Material for this task section start

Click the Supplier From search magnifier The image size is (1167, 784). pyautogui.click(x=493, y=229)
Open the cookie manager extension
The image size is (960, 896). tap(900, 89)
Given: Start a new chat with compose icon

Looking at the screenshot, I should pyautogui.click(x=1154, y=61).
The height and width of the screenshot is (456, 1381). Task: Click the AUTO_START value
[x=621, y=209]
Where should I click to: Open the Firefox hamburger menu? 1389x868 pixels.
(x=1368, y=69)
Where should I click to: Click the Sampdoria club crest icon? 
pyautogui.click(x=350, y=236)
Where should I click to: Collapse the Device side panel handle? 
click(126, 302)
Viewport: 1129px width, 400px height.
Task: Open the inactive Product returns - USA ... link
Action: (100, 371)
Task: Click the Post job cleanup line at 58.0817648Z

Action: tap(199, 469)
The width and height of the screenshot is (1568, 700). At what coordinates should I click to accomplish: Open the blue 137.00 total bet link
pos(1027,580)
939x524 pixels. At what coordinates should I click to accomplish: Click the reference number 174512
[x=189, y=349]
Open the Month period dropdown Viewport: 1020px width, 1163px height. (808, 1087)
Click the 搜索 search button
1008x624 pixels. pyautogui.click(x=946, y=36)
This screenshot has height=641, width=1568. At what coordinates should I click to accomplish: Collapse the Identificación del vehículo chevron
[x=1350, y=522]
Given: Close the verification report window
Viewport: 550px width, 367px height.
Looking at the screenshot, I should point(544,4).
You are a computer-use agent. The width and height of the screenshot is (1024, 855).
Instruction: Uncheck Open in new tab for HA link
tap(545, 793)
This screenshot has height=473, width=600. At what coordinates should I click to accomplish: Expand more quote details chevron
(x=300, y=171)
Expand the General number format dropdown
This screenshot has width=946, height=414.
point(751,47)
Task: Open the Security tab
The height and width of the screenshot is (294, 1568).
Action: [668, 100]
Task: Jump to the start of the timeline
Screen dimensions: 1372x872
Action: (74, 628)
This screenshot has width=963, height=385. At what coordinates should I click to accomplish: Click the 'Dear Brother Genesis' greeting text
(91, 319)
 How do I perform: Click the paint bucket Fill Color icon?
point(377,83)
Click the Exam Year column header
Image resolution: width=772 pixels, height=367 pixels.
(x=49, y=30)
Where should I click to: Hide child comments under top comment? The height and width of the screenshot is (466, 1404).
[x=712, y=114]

Material for this task section end

• [About this task]
Repeat all entries. Match them exactly.

• [Response to this task]
Click the Supplier From search magnifier The image size is (1167, 784). pyautogui.click(x=493, y=229)
Open the cookie manager extension
The image size is (960, 896). tap(900, 89)
Given: Start a new chat with compose icon

Looking at the screenshot, I should pyautogui.click(x=1154, y=61).
The height and width of the screenshot is (456, 1381). Task: Click the AUTO_START value
[x=621, y=209]
Where should I click to: Open the Firefox hamburger menu? 1389x868 pixels.
(x=1368, y=69)
Where should I click to: Click the Sampdoria club crest icon? 
pyautogui.click(x=350, y=236)
Where should I click to: Collapse the Device side panel handle? 
click(126, 302)
Viewport: 1129px width, 400px height.
Task: Open the inactive Product returns - USA ... link
Action: (100, 371)
Task: Click the Post job cleanup line at 58.0817648Z

Action: tap(199, 469)
The width and height of the screenshot is (1568, 700). At what coordinates should I click to accomplish: Open the blue 137.00 total bet link
pos(1027,580)
939x524 pixels. At what coordinates should I click to accomplish: Click the reference number 174512
[x=189, y=349]
Open the Month period dropdown Viewport: 1020px width, 1163px height. (808, 1087)
Click the 搜索 search button
1008x624 pixels. pyautogui.click(x=946, y=36)
This screenshot has height=641, width=1568. At what coordinates should I click to accomplish: Collapse the Identificación del vehículo chevron
[x=1350, y=522]
Given: Close the verification report window
Viewport: 550px width, 367px height.
Looking at the screenshot, I should point(544,4).
You are a computer-use agent. The width and height of the screenshot is (1024, 855).
Instruction: Uncheck Open in new tab for HA link
tap(545, 793)
This screenshot has height=473, width=600. At what coordinates should I click to accomplish: Expand more quote details chevron
(x=300, y=171)
Expand the General number format dropdown
This screenshot has width=946, height=414.
point(751,47)
Task: Open the Security tab
The height and width of the screenshot is (294, 1568).
Action: [668, 100]
Task: Jump to the start of the timeline
Screen dimensions: 1372x872
Action: (74, 628)
This screenshot has width=963, height=385. At what coordinates should I click to accomplish: Click the 'Dear Brother Genesis' greeting text
(91, 319)
 How do I perform: Click the paint bucket Fill Color icon?
point(377,83)
Click the Exam Year column header
Image resolution: width=772 pixels, height=367 pixels.
(x=49, y=30)
Where should I click to: Hide child comments under top comment? The height and width of the screenshot is (466, 1404).
[x=712, y=114]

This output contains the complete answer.